Ethnic group was also found to be a risk factor, with the Sukuma agropastoralists having the highest odds of bTB-positive cattle followed by the Maasai, whereas all the Barabaig herds were negative. Of the three ethnic groups, the Sukuma is the most sedentary and practice mixed crop farming and livestock production with limited transhumance (Homewood 2008). The Barabaig is the most nomadic of the three groups, although they sometimes maintain a permanent homestead. These findings are in contrast to other studies that have found that the degree of transhumance is a risk factor for bTB infection in cattle (Oloya et al. 2007; Munyeme et al. 2009), possibly because of increased herd mixing and larger herd size. Sukuma households were generally located farther away from rivers (median distance 4.6 km) than Maasai or Barabaig households (median distance 2.5 and 1.5 km, respectively), but interestingly, both distance and ethnic group remained significant in the regression, indicating that both location- and group-specific factors, such as differences in cattle management, influenced the occurrence of bTB in cattle herds.

Exposure to Brucella spp. was more likely in households located closer to protected areas, a finding that agrees with that of other studies from Tanzania and Zambia that found exposure to Brucella spp. to be more prevalent in wildlife-livestock interface areas (Jiwa et al. 1996; Muma et al. 2006). African wildlife can become infected with brucellosis (Godfroid 2002; Motsi et al. 2013), and in 2011, 3/19 live African buffalo from within Ruaha National Park were found seropositive for Brucella spp. with the Rose Bengal test (HALI unpublished). However, the wider prevalence of brucellosis in Ruaha wildlife is unknown; it is therefore unclear to what extent wildlife plays a role in the epidemiology of brucellosis in the pastoralist cattle.

Mixing with other herds was also identified as a possible risk factor for Brucella spp. exposure, although not highly significant. It is likely that herd mixing and contact to infected tissues mainly occurs when animals are grazed in the same areas, and mixing may be more common among neighboring households who may graze their cattle together during the daytime. We did not have any specific information on how households were mixing their cattle, but family/neighbor relationships could explain the cluster of seropositive herds found on the spatial scan, where 8/9 of the households were Sukuma agropastoralists. Other studies have found that both mixing with other herds and increasing herd size was associated with higher seroprevalences of Brucella spp. (McDermott and Arimi 2002; Matope et al. 2010) and that the seroprevalence was lowest in zero-grazing small-holder production systems with minimal contact with other cattle (McDermott and Arimi 2002).

Limitations to this study were the lack of additional confirmatory diagnostic testing, the fact that we only could calculate Euclidian (straight line) distances, and that the daily grazing ranges or seasonal migration of cattle herds could not be taken into consideration.

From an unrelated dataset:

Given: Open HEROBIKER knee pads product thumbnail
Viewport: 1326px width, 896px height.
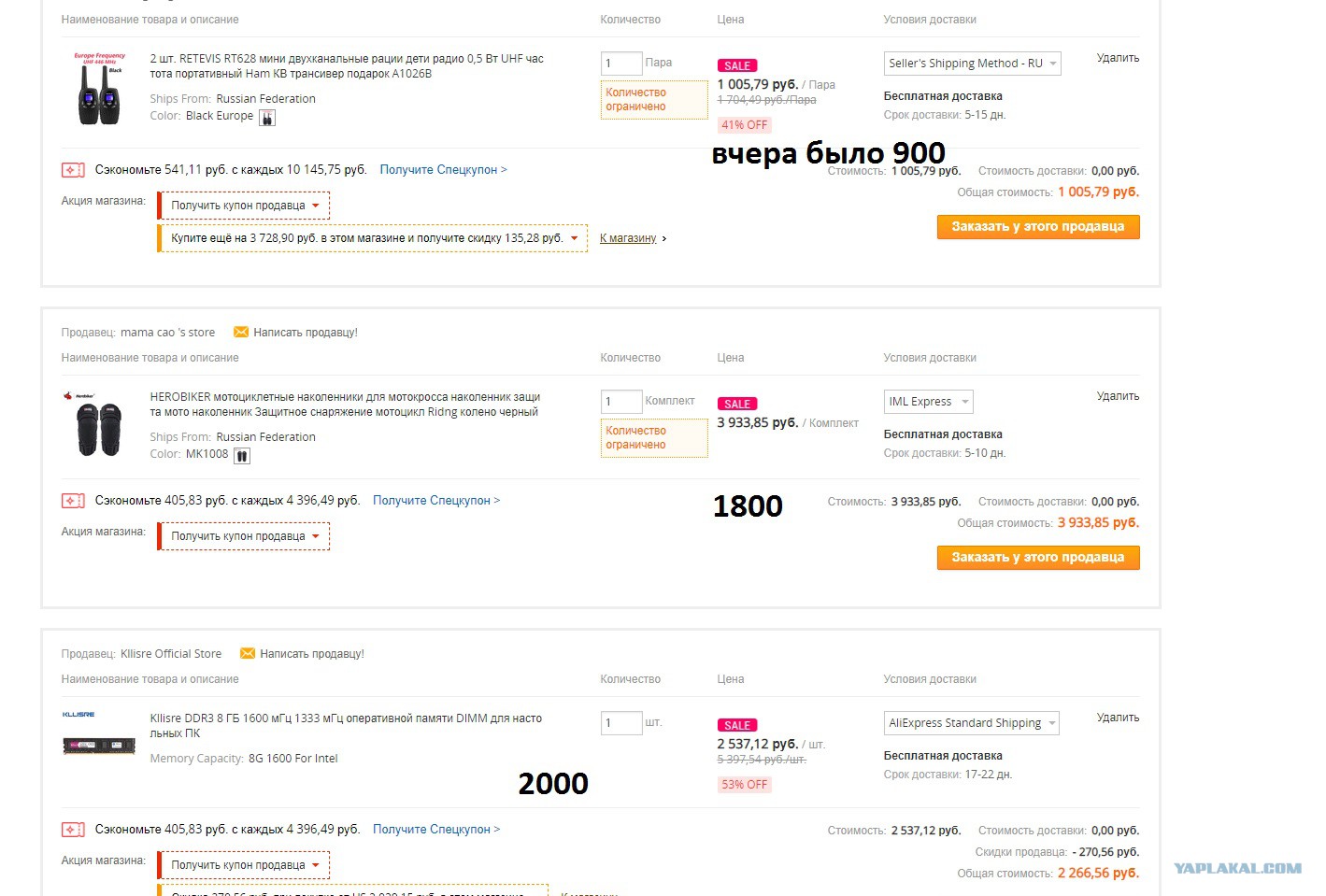Looking at the screenshot, I should click(99, 425).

The strength of this study was the inclusion of a high number of local pastoralist households from several ethnic groups, and although individual households of sedentary agriculturalist were not sampled, the village location can be assumed to approximate the risk stemming from this subpopulation.

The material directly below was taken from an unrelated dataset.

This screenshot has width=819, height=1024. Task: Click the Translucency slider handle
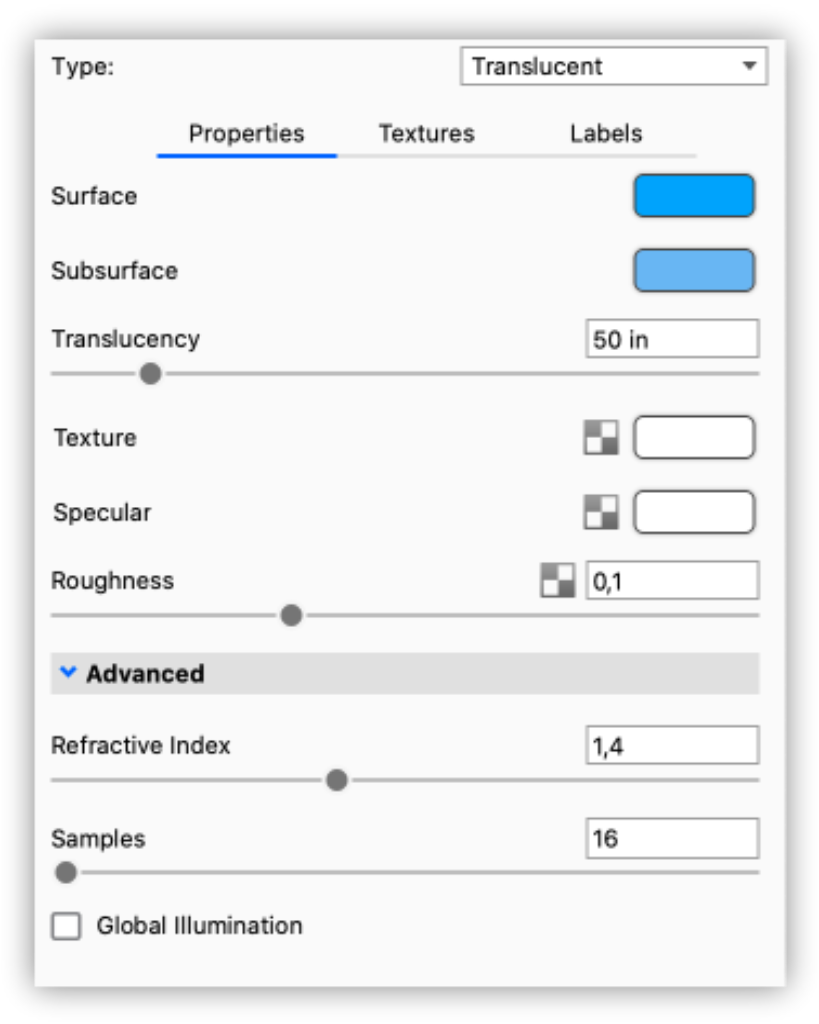[x=150, y=374]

In conclusion, our study showed that the risk of bTB infection and exposure to Brucella spp. in pastoralist and agropastoralist cattle may be influenced by household location in an intense wildlife-livestock-human interface setting. Assessment of additional risk factors such as herd management practices, herd demographics, socioeconomic status, annual variations in climate and feed availability, and livestock production indices, as well as access to veterinary care, are necessary to more fully understand the epidemiology of bTB and brucellosis at these interfaces. From a population heath perspective, this study shows how knowledge of spatial factors can be useful for assessing risk and can contribute to formulating intervention and control strategies that will benefit villages and households that manage cattle in this type of ecosystem.